Jump to 15 October 2023, a positive pregnancy test, you know the ones with the faintest line that you begin to feel like you’re hallucinating it because you know that’s what your heart wants to see? But it was there, I was pregnant. I wanted to scream it from the rooftops but something inside me told me to calm down as it was early days. I didn’t want to get attached, what if my PCOS affected my pregnancy (I didn’t know what to expect as I didn’t have symptoms of it with my first pregnancy), did it increase my chance of miscarriage? Did I need to keep taking my metformin? Is it safe?
After stopping my anxiety medication due to the positive test, I wanted to go for a reassurance scan to make sure everything was okay and growing in the right place. I had two reassurance scans by two separate companies which both used abdominal ultrasound and they couldn’t see a gestational sac, but stated they couldn’t see anything anywhere else either. They advised it was probably too early to detect anything and that I should go back in two weeks for another scan. At the same time I was experiencing some pinkish-red spotting very randomly on wiping since before I had tested positive. Along with mild cramping, at first I had thought this may be due to implantation or because I was due my period.
31 October 2023, Halloween, I woke up at 4am with severe pain in my left side, I took some pain relief medication, but it didn’t even touch the pain. I was also bleeding. Hyperventilating, I curled up on my living room floor, sobbing. This was what I was afraid of, I was losing my baby.
A call to NHS 111 (a free-to-call single non-emergency number medical helpline operating in England, Scotland and Wales), we then made the journey to A&E (accident and emergency) ourselves. We sat around waiting for doctors to handover, then for a room to free up on the assessment unit. A urine test and some blood tests later, we were referred for a scan the next day.

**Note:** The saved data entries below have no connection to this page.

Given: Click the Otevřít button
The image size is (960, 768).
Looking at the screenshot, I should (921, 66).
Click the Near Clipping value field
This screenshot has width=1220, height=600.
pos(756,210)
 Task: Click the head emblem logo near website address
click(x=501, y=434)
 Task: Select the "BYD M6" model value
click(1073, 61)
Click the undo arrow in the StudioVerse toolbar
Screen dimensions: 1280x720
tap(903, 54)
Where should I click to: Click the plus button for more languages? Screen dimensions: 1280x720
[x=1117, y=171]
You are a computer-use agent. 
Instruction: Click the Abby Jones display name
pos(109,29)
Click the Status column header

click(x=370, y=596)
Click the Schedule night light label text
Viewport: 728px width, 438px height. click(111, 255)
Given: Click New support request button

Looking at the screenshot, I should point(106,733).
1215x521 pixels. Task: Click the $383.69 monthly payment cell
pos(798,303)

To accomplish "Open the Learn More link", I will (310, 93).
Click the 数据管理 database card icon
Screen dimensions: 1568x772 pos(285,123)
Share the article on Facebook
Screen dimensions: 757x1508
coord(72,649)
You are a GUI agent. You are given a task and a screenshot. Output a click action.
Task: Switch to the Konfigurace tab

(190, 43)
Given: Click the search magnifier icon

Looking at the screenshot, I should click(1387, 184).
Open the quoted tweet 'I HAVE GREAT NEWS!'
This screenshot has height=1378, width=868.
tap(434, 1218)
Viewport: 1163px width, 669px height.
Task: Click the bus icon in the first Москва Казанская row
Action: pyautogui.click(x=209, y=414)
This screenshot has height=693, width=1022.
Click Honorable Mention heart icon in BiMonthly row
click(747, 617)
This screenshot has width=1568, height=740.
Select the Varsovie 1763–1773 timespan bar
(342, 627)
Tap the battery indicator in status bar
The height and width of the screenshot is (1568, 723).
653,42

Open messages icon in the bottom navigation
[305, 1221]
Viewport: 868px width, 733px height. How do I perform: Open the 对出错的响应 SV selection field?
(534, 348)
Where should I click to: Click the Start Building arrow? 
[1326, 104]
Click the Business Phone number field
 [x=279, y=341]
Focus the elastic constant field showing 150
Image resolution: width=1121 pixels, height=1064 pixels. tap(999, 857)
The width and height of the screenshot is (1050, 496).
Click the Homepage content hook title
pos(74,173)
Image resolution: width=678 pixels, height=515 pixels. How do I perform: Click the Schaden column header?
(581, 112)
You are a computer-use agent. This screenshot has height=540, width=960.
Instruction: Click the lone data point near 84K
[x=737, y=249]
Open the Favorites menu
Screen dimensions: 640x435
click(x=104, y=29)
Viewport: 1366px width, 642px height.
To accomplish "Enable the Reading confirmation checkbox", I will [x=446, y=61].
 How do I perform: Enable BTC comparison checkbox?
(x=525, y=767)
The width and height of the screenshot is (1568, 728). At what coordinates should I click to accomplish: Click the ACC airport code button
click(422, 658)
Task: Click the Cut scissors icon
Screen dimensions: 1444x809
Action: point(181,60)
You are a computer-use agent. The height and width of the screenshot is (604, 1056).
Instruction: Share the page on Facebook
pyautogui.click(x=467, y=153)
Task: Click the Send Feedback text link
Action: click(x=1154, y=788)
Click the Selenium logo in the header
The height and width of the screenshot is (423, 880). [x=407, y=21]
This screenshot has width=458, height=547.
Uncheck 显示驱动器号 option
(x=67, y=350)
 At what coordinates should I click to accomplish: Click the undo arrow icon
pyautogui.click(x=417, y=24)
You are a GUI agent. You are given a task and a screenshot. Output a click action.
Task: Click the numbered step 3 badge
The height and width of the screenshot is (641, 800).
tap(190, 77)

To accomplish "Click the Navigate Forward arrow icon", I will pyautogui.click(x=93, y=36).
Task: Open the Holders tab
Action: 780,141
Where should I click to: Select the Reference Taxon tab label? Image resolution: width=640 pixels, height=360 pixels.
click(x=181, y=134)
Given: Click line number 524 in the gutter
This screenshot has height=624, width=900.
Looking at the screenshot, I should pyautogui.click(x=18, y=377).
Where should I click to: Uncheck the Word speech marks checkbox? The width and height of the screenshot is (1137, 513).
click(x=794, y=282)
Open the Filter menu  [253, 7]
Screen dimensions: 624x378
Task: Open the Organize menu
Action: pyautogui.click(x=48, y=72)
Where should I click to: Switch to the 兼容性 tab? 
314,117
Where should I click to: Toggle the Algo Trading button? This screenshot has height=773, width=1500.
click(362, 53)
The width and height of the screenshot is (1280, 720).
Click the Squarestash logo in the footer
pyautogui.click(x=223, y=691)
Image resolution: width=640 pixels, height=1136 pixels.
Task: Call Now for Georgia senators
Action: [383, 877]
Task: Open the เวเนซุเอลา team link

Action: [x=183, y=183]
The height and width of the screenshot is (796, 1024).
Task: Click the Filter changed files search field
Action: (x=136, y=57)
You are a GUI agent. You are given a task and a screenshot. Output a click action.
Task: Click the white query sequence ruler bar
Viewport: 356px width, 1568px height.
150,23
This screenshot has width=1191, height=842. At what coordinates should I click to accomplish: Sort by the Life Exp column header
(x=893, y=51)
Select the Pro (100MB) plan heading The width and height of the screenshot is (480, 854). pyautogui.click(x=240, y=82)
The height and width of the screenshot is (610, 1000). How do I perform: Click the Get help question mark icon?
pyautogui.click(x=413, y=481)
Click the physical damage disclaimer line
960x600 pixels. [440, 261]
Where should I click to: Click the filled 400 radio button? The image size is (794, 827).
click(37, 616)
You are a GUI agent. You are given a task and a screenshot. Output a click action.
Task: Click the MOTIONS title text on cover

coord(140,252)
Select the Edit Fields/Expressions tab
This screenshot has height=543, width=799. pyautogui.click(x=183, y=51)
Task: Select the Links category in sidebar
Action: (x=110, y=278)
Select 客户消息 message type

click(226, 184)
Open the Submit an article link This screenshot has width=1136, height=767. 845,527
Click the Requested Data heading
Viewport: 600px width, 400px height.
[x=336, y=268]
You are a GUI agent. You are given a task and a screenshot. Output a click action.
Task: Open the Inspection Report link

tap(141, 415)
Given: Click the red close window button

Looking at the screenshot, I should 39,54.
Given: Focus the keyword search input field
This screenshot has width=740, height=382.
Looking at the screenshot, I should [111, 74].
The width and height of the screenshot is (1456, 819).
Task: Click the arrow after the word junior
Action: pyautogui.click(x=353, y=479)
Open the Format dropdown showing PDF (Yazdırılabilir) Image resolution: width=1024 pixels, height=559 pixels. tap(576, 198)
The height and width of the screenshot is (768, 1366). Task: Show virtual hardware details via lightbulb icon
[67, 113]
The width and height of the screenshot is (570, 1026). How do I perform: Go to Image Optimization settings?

1 November 2023 – my scan was booked for 2.30pm, but I wasn’t called until 3.30pm. The abdominal scan was attempted but again, nothing was seen so a quick trip to the toilet to empty my bladder and they performed a transvaginal scan. Within a few minutes I heard the sonographer say, “live ectopic”, “FH (foetal heart rate) visible” to her colleague. Then she turned to me and said she need a second opinion even though she was “pretty sure”. After the longest five minutes of my life, they confirmed that I was indeed pregnant, about six weeks, baby was growing and developing, but unfortunately in the wrong place. They said due to the location, gestation and baby being “live” they would need to operate in the next 24-48 hours to remove the pregnancy and my left Fallopian tube.
From there everything got a bit blurry, I was seen by nurses, bereavement specialists, surgeons, anaesthetists. I had a cannula put in, weight and height recorded, pre-op checklists, and was changed into the gown and TED stockings. My partner didn’t even have time to get there before they took me to theatre as the doctors explained I had already started bleeding internally. I waved goodbye to my mum and my daughter, got put into the back of a cold dark ambulance, transported to the surgical department of the hospital and taken straight into theatre where I was put under general anaesthetic.
Not only did I have to grieve the loss of my baby, but the loss of an important organ to someone who already has limited fertility due to an endocrine disorder. I felt, and still feel, empty and a little bit numb, like I haven’t acknowledged what’s happened. It’s only when I talk about it that I break from this overwhelming wave of emotions. Writing my experience down has helped me to open myself up to these feelings and allow myself to be vulnerable during this grieving process.